* Exercise brief
Count the lines in the data below that contain the string "Task", where case must match. Reply with the number alone.

* Extracted material
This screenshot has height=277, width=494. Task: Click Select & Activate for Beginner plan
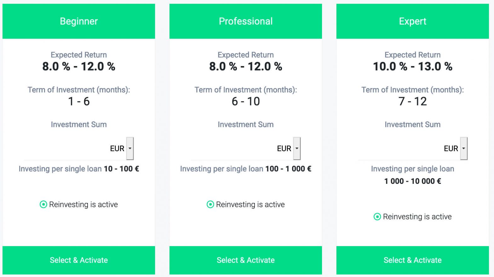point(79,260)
==
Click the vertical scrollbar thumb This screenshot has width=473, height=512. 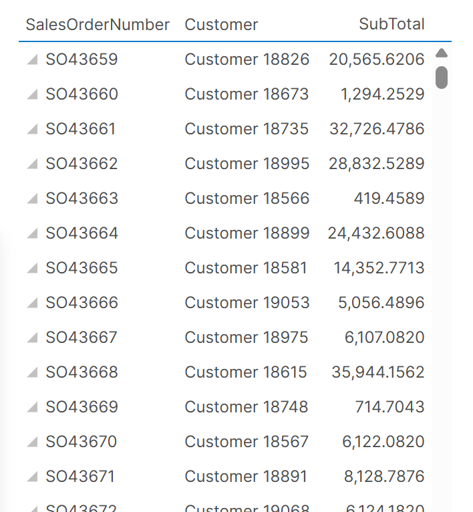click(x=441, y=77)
--
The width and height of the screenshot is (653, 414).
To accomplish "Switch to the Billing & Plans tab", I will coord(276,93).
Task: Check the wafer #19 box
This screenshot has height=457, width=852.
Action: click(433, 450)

* Right answer
2